To do
Among the records below, find each line containing the word "Task" and copy it.

Provided records
╔══

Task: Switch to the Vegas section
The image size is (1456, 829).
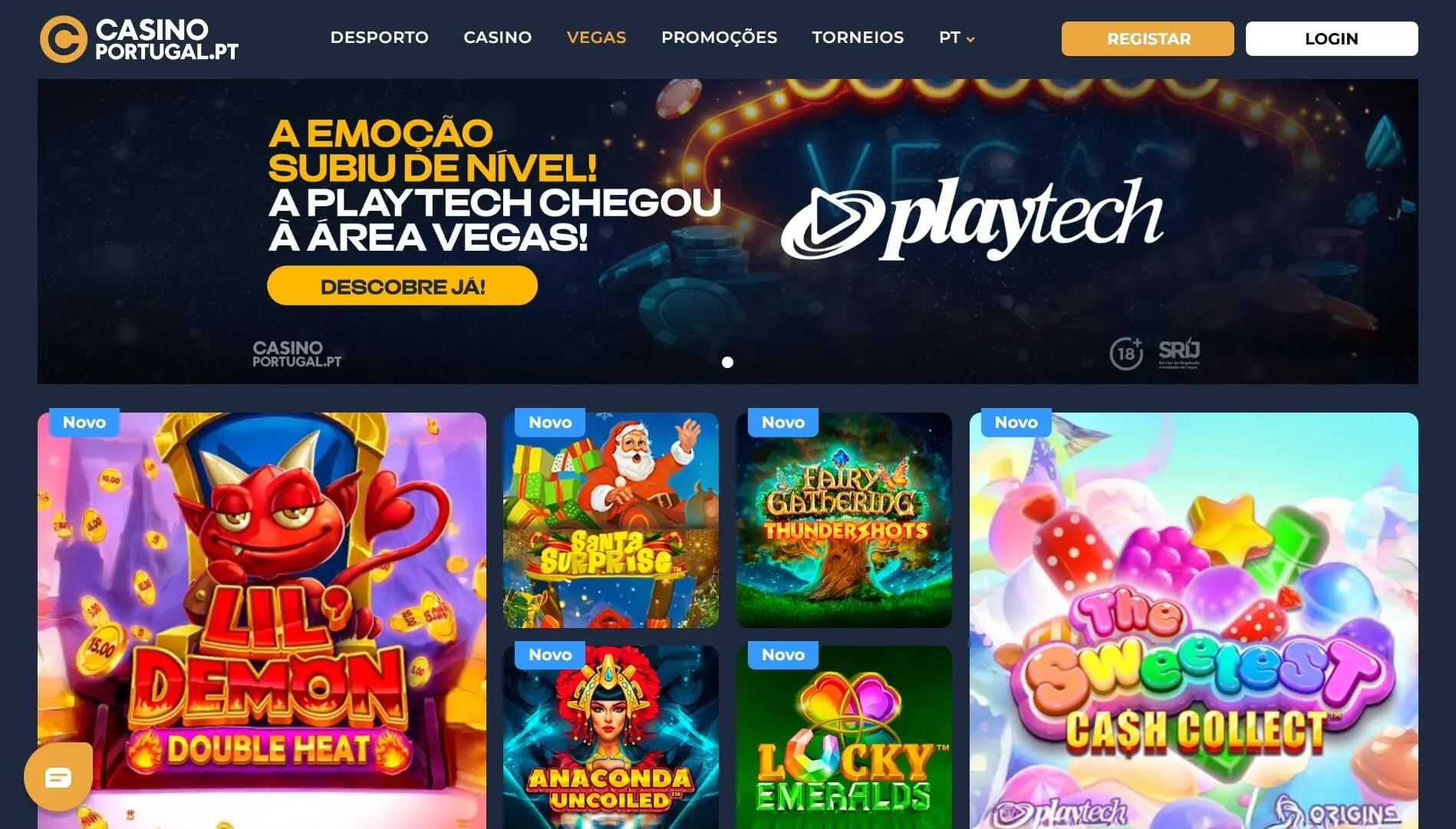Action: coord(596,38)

╚══
╔══

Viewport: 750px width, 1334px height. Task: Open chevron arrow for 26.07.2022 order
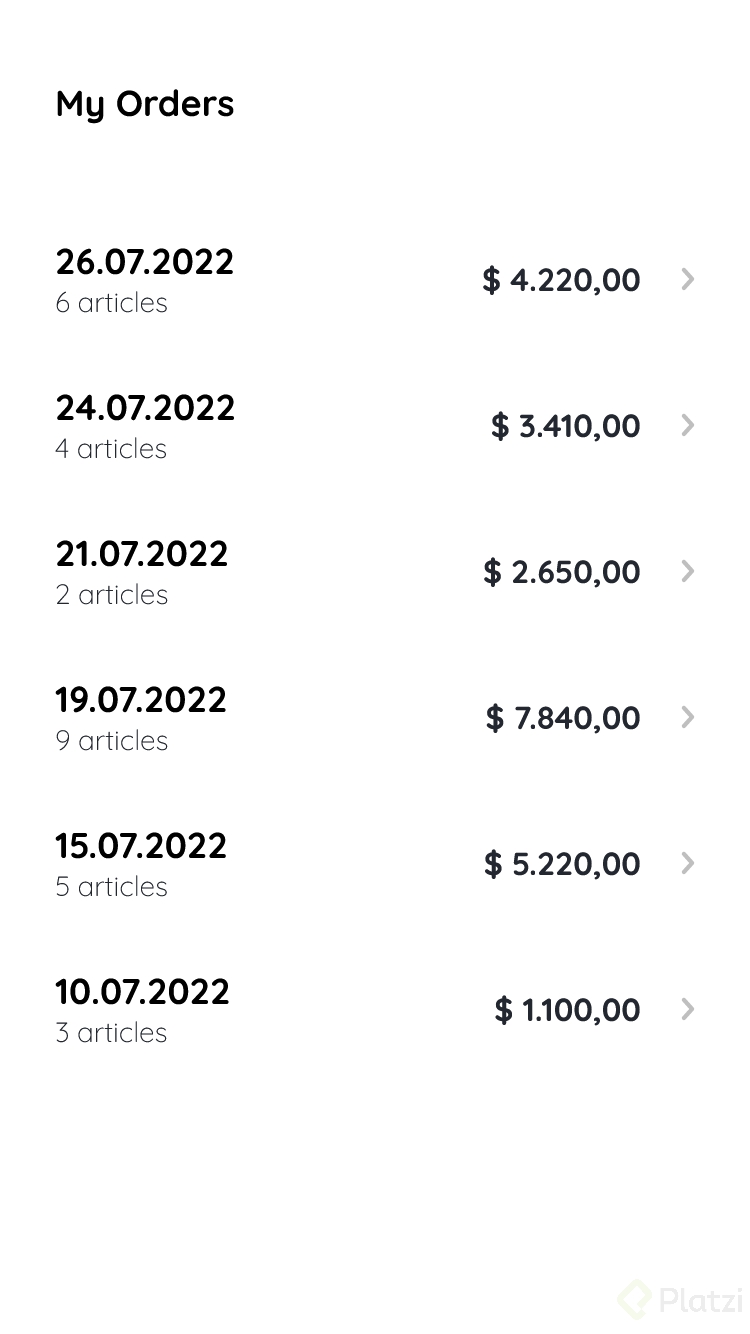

╚══
╔══

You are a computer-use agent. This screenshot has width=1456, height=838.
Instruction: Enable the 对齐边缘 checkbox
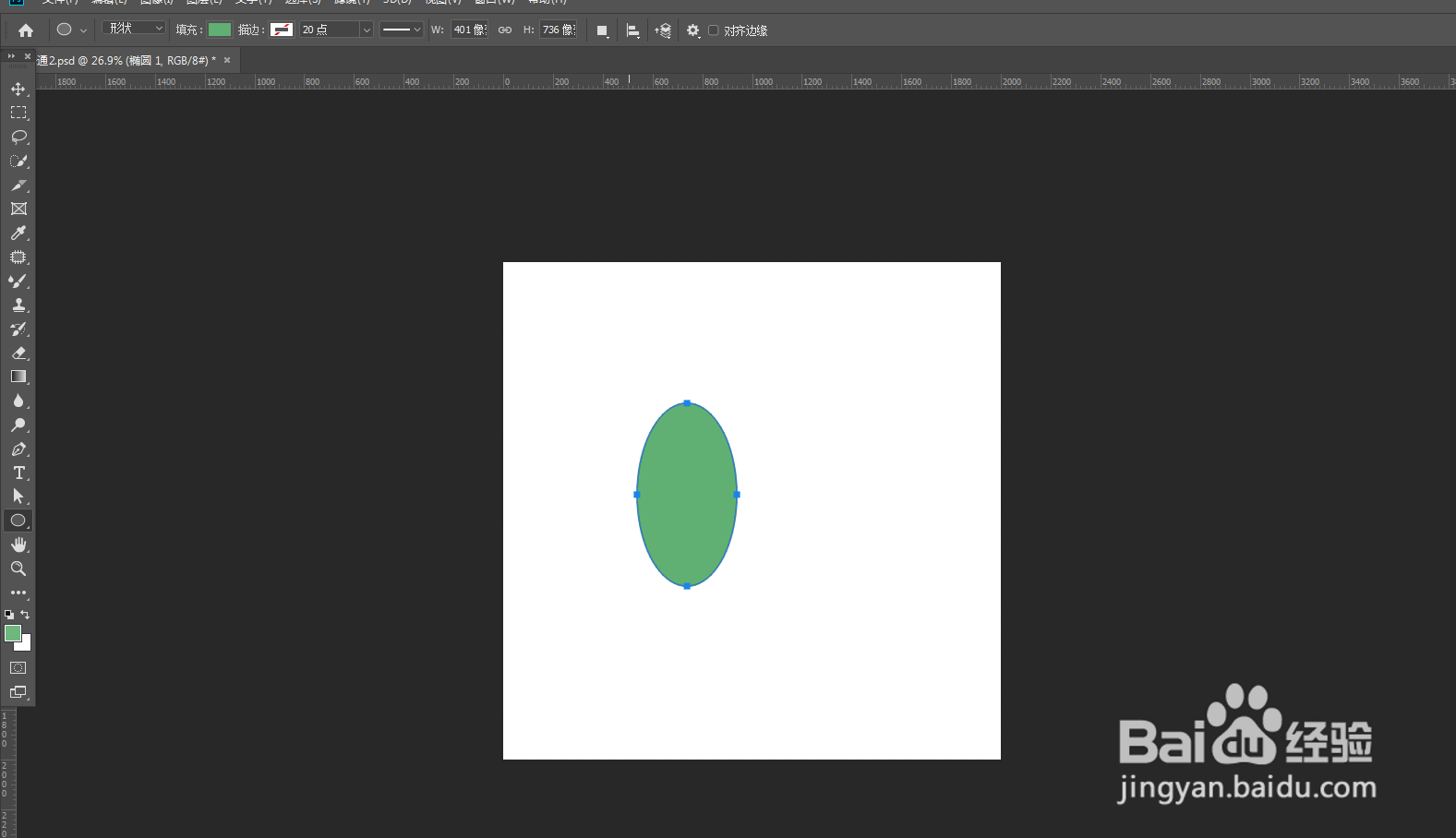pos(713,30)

╚══

Problem solution
Task: Switch to the Vegas section
Viewport: 750px width, 1334px height. Task: Open chevron arrow for 26.07.2022 order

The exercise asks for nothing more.